Dear Creative Community,
In April, the Contemporary Art Museum of Raleigh (CAM Raleigh) opened an exhibition of work by artist Margaret Bowland, whose paintings incorporate, among other symbols, women and girls of color painted in white face. Ms. Bowland herself is white, and without proper context the exhibition threatens the misappropriation (or, worse, the marginalization) of Black history and culture, which is troubling for many viewers.
As a fellow City-funded arts organization, Visual Art Exchange (VAE Raleigh) agrees with CAM Raleigh that art is a powerful tool for communication. VAE Raleigh also believes this communicative power comes with significant civic responsibility. Unfortunately, CAM Raleigh has not adequately answered individual questions and concerns about the exhibition from members of the creative community. Members of that community approached VAE to give institutional voice to their questions and concerns.
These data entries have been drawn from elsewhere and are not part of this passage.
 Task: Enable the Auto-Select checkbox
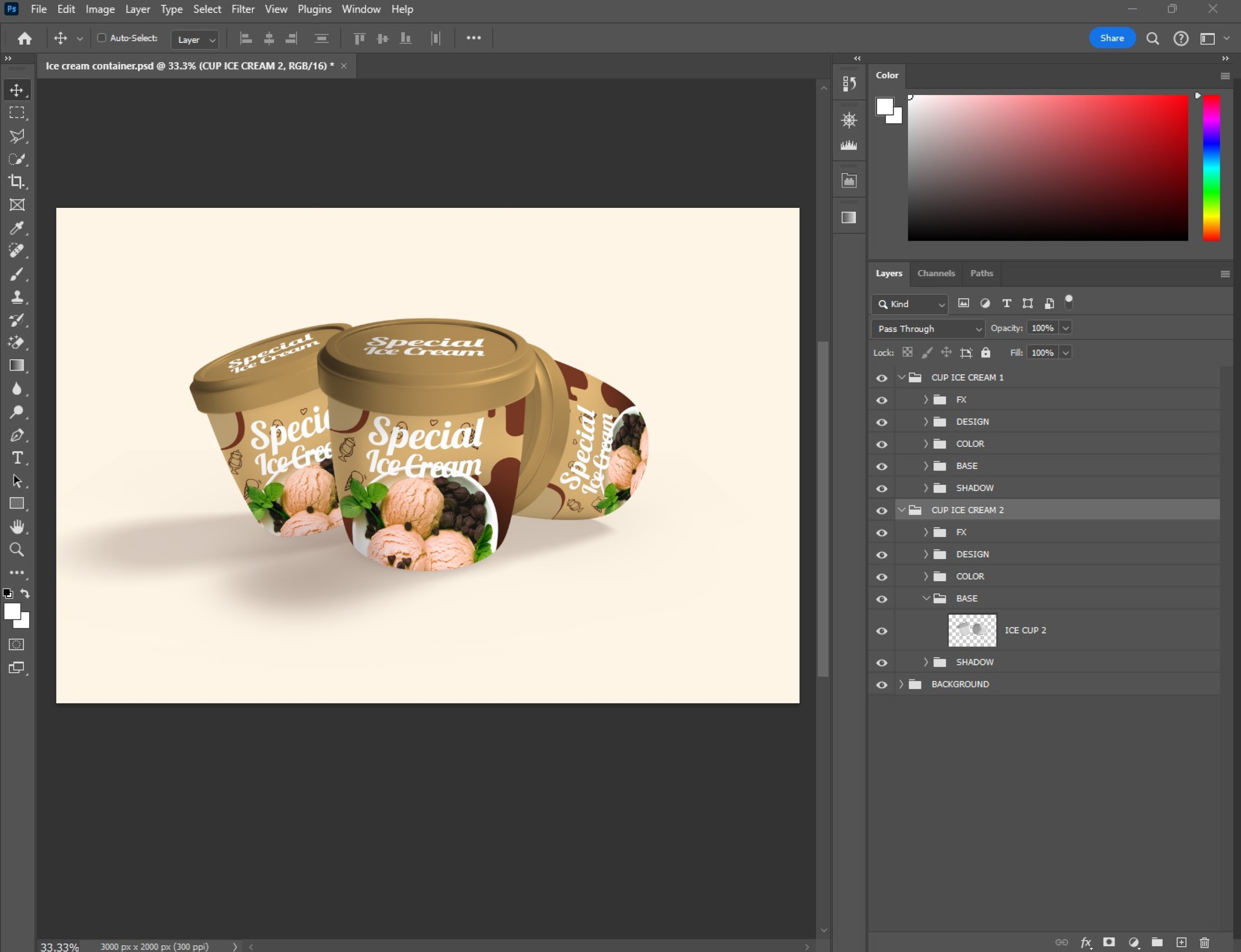pos(102,38)
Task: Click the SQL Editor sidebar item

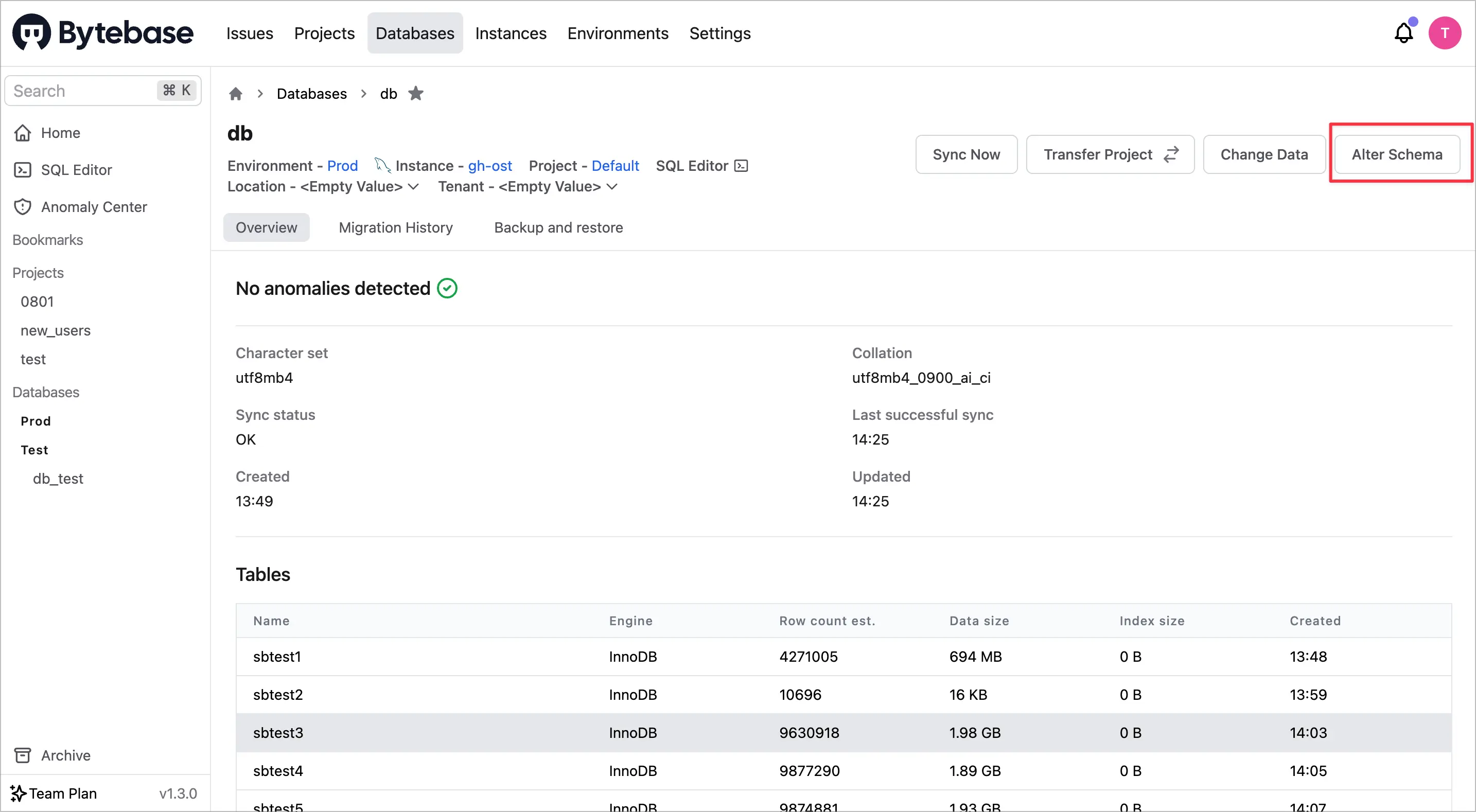Action: pyautogui.click(x=76, y=170)
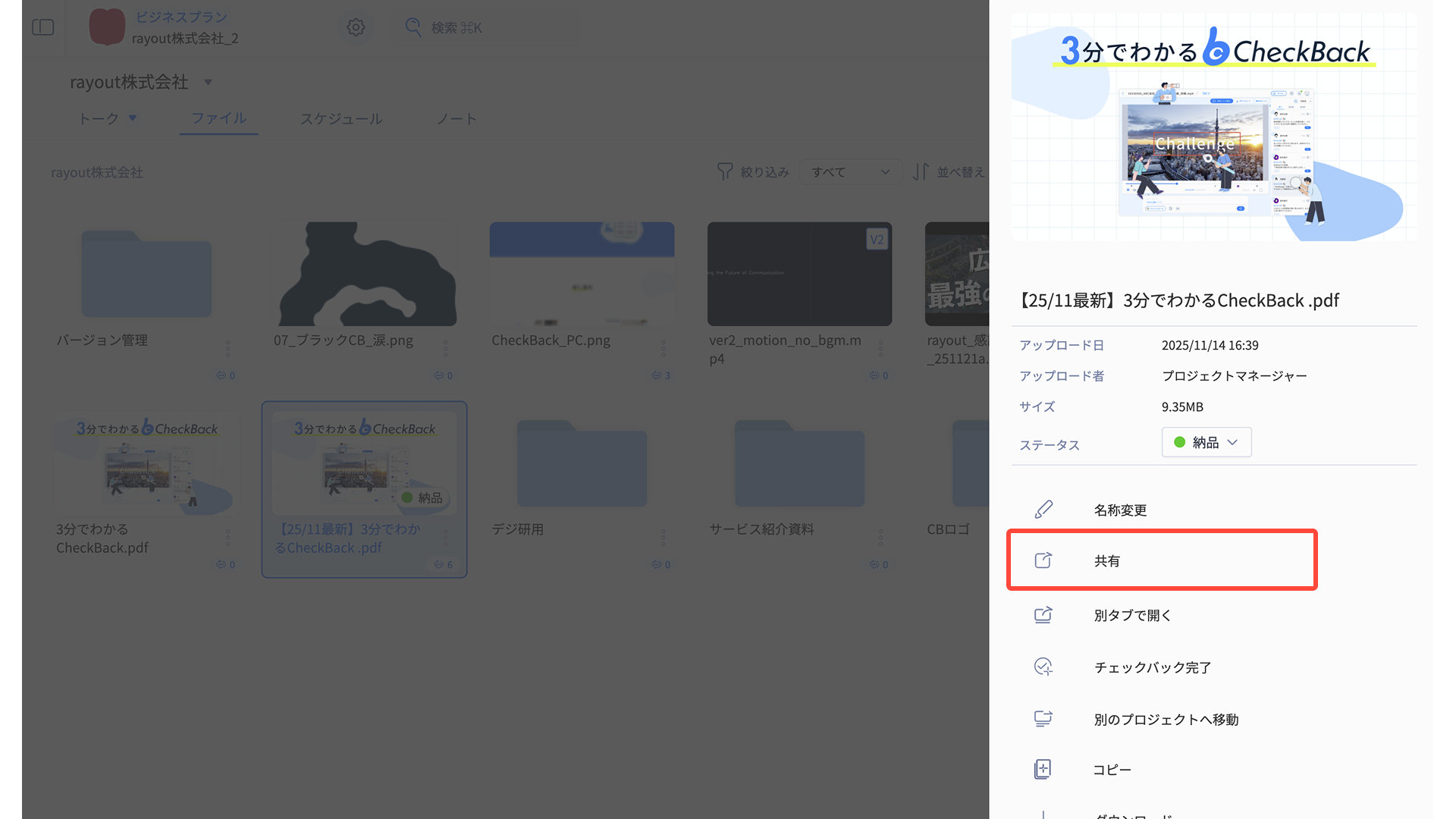Toggle the left sidebar panel icon
1456x819 pixels.
coord(43,27)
VAE Raleigh believes it is essential going forward that the whole of the presenting art community (patrons, artists, and administrators) are clear on, conscious of, and communicative about the line between provocation and exploitation. We respect provocation as an effective tool for raising awareness and sparking conversations to bring about change. However, responsible, socially engaged cultural art institutes start with an intended impact and work backward from there to present art that achieves the desired ends.
To this end, we are devoting the 2018 VAE Summit to furthering these important conversations and, together, arriving at standards and values that reflect our diverse, inclusive community. Join us on July 21, 2018 as we figure out how Triangle creativity can do its best work!